What an opportunity.
So our team leaned into the questions and “how might we”s. We set down our own assumptions and pride of authorship. We put on the “teacher’s view” glasses that the design team built for us. And then we shut our mouths for a moment and just abided by our #1 value: listen to teachers.
The unexpected bonus? We were so immersed in this mindset, that we brought this questioning method to dinner and back to our AirBnB for conversations late into the night about what our customers needed, what we could build, and what’s possible at Alpaca. I think it deepened our own way of talking about the product internally, and our own skills at bringing customer voice to the table.

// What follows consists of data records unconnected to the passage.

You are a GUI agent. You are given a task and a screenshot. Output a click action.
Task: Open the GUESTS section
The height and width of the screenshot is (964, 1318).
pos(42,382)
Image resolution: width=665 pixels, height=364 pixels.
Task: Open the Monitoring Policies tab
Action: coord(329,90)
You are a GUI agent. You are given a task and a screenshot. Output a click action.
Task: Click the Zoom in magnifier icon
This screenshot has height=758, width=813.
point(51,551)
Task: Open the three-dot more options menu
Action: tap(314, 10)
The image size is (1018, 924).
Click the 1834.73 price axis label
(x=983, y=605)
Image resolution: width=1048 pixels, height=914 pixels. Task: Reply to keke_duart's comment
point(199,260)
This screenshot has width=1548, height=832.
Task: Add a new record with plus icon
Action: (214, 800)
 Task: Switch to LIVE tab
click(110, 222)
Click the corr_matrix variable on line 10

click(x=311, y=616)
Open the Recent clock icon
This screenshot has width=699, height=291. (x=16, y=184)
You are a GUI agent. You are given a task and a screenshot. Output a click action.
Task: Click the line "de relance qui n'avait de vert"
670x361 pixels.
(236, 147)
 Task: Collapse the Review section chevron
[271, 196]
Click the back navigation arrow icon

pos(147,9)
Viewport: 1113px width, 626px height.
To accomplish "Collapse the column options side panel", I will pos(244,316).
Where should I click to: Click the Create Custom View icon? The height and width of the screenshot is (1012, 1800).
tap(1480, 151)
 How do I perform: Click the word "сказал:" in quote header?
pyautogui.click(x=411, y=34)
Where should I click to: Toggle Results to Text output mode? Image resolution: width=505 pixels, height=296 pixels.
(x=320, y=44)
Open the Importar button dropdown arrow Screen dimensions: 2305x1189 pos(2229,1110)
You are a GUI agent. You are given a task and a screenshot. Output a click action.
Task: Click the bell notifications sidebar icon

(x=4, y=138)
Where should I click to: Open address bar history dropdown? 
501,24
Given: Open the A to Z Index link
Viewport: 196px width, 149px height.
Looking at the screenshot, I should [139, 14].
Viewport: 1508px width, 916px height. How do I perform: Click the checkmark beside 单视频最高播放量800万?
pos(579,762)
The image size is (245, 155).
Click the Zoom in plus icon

What emerged over five short days was a re-imagining of Alpaca’s check-in for educators that builds trust between school leaders and their teams; that delivers value to the educator at the moment of the survey; and that builds a body of knowledge around educator wellbeing that could spark a national conversation.
In the next few days and weeks, you’ll see our new product roadmap and at the end of the summer, you’ll see a new experience for Alpaca Pulse. We cannot wait to share with you. We know exactly what we’re building, or at least, we know the value we want to deliver to our customers with Pulse, and how we think we might accomplish it.


We’ve got a tight timeline for the first release of Alpaca 2.0 — it’s going to be ready for the new school year. But I believe we’ll all come away with a product that makes us say “oh yeah — why didn’t we build it that way in the first place?”
Still, I wouldn’t have built our 1.0 product differently. As you know, Alpaca is a team that works FAST — when we have an idea, we move on it quickly, to get it into the world without too much concern as to whether it’s perfect. The upside there is that we get to test our ideas with real customers quickly. The downside is that we don’t often go back to say “hey, why did we make that decision?” or “what value is that providing to educators?”
The Summer Studio gave us that opportunity — to get aligned with our customer and with our own product values, to listen carefully, and then to build a solution that we’re proud of. That’s the value of working out loud, in the open, with your customer in the room.
Here’s the challenge for each of us this week. Think about one element of YOUR work (our product? our onboarding? our event presence? our sales demo?) and ask yourself three questions:
Am I holding on to anything in this work just “because that’s how we’ve done it?”
Have I listened to teachers enough about this? (You know, we’ve got 24 of them joining us in 2 weeks!)
How might we improve the value to educators in this part of our work?
Try it with post-it notes! Give it twenty minutes of your time, to dissect a teeny part of what you do, ask yourself some hard questions, and consider the teacher perspective. Then make a few “how might we” statements and put them close to your work space. See what happens, and report back!
Off we go — it’s time to build Pulse 2.0, with the educators at the center of the experience.
Onward!
KB





What a week! And what an inspiring message, Karen. I'm excited to hear about the testing and see you launch Pulse 2.0!